# Looking for a timeshare near Algonquin Park



## copperpenny22 (Mar 7, 2010)

We have had a search going for several months for a week at Deerhurst Resort--with no luck!  RCI says they have not received ONE banking from this resort in the past year!

We need a week near Algonquin Park beginning July 24 or 25, 2010, minimum 2bdrm to sleep 6 or 8.

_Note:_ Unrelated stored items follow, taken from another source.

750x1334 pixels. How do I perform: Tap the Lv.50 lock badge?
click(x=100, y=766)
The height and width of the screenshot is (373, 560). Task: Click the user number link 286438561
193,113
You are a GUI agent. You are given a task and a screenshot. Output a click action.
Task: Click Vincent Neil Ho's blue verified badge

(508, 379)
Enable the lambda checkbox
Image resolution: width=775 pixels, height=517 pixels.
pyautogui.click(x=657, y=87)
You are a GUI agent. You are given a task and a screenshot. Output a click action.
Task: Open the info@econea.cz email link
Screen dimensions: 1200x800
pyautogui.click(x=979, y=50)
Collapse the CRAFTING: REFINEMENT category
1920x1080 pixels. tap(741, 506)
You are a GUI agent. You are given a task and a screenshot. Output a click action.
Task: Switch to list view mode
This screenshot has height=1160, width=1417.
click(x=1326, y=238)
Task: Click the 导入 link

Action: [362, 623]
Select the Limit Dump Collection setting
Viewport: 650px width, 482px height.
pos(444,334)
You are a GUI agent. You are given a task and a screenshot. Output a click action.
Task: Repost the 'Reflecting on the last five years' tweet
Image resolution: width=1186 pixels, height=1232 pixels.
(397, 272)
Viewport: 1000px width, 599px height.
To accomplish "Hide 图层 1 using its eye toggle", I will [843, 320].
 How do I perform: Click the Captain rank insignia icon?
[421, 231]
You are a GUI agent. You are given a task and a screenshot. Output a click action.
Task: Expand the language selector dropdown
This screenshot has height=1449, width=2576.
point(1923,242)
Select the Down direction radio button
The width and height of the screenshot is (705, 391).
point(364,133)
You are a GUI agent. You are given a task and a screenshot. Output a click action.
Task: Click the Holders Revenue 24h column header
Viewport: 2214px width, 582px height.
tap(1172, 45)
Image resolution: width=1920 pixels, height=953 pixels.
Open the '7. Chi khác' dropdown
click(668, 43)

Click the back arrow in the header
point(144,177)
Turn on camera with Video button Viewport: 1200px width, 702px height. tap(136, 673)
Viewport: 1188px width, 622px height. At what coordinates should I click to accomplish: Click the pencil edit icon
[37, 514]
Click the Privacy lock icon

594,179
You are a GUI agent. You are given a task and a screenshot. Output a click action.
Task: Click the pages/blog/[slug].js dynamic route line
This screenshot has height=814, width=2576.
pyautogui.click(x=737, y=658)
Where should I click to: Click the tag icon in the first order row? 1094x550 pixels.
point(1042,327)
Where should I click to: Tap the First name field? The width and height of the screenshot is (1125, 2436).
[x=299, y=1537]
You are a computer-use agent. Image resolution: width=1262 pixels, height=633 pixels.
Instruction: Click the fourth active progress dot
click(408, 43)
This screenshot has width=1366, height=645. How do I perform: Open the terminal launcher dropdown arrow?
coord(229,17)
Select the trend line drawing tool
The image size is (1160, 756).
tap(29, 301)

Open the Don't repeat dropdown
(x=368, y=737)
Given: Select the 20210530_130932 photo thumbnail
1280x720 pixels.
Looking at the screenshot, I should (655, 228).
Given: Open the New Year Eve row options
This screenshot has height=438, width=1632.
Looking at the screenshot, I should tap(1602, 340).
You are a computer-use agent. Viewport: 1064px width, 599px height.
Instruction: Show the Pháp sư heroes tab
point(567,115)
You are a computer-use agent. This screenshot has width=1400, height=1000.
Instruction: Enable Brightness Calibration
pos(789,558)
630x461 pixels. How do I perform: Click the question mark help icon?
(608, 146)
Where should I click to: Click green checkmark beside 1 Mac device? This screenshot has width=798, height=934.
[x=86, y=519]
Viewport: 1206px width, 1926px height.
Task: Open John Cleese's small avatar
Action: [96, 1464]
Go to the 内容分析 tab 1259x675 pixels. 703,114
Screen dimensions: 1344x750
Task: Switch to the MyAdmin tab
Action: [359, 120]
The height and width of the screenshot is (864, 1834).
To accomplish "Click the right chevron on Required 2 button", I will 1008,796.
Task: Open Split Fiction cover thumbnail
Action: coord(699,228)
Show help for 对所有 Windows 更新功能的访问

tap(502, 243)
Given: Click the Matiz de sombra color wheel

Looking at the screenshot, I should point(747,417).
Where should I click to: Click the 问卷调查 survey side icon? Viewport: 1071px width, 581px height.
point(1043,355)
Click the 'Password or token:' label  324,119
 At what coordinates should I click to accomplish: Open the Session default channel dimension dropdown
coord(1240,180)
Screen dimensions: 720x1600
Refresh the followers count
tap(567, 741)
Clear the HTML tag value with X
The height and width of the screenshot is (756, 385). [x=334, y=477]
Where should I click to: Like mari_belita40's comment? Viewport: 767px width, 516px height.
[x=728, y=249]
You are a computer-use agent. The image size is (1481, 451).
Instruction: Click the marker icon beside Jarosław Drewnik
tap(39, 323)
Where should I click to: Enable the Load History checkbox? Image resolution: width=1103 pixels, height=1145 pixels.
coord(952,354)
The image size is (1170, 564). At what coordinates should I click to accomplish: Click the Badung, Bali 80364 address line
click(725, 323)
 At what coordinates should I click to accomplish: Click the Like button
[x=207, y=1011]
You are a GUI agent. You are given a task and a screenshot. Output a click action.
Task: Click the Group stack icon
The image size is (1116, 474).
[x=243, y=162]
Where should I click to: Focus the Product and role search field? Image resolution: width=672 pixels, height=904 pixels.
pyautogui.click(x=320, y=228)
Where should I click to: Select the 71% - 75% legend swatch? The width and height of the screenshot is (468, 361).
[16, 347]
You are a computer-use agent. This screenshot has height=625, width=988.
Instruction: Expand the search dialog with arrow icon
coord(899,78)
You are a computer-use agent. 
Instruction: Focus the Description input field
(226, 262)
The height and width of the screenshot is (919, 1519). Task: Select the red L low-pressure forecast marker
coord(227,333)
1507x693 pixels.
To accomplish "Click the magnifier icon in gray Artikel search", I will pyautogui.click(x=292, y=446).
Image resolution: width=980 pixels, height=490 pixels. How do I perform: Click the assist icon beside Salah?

Any other recommendations?

Penny


----------



## amanven (Mar 8, 2010)

copperpenny22 said:


> We have had a search going for several months for a week at Deerhurst Resort--with no luck!  RCI says they have not received ONE banking from this resort in the past year!
> 
> We need a week near Algonquin Park beginning July 24 or 25, 2010, minimum 2bdrm to sleep 6 or 8.
> 
> ...



Recommendation #1.... Don't waste any more time looking. A 2 Bedroom timeshare near Algonquin Park (and in July no less) doesn't exist!!
With the exception of British Columbia, Canada is not endowed with a great many timeshares.  Accomodations around Algonquin Park are predominently hotel/motel, campground, lakeside resort (non-timeshare) or private cottage rentals.  July is THE BIGGEST summer travel month in Canada so if you find something you like book it.  If you wait you will be out of luck!!  You might have better luck checking around the Huntsville area!
See the link below
http://algonquinpark.com/


----------



## charford (Mar 12, 2010)

> We have had a search going for several months for a week at Deerhurst Resort--with no luck! RCI says they have not received ONE banking from this resort in the past year!
> 
> We need a week near Algonquin Park beginning July 24 or 25, 2010, minimum 2bdrm to sleep 6 or 8.
> 
> ...



I sold my timeshare at Birchcliff Villas at Deerhurst to my sister. I KNOW she's banked the weeks - just not in July. :ignore:   Owners get priority there and July is prime time. There are only about 30 units as well. So you might get lucky - or maybe not. I wouldn't count on it. 

There's timeshares in Collingwood and Shanty Bay, but to my knowledge, nothing else near Algonquin Park. The non-timeshare resorts are nice and there are quite a few of them. I would book now though.


----------



## Eli Mairs (Mar 12, 2010)

copperpenny22 said:


> We have had a search going for several months for a week at Deerhurst Resort--with no luck!  RCI says they have not received ONE banking from this resort in the past year!
> 
> We need a week near Algonquin Park beginning July 24 or 25, 2010, minimum 2bdrm to sleep 6 or 8.
> 
> ...



I've been an owner at Deerhurst for 25 years. 
There are only 12 two bedroom units. I'm sorry to say that this is an impossible exchange, and you should make other arrangements. You can try to rent one of the privately owned condos on property through Deerhurst. It will be expensive, but this is one of your few options if you need a two bedroom unit close to Algonquin Park. 
There is a nice non timeshare resort - Bartlett Lodge, which is actually _in_ Algonquin Park. This might suit your needs, but it is also expensive.


----------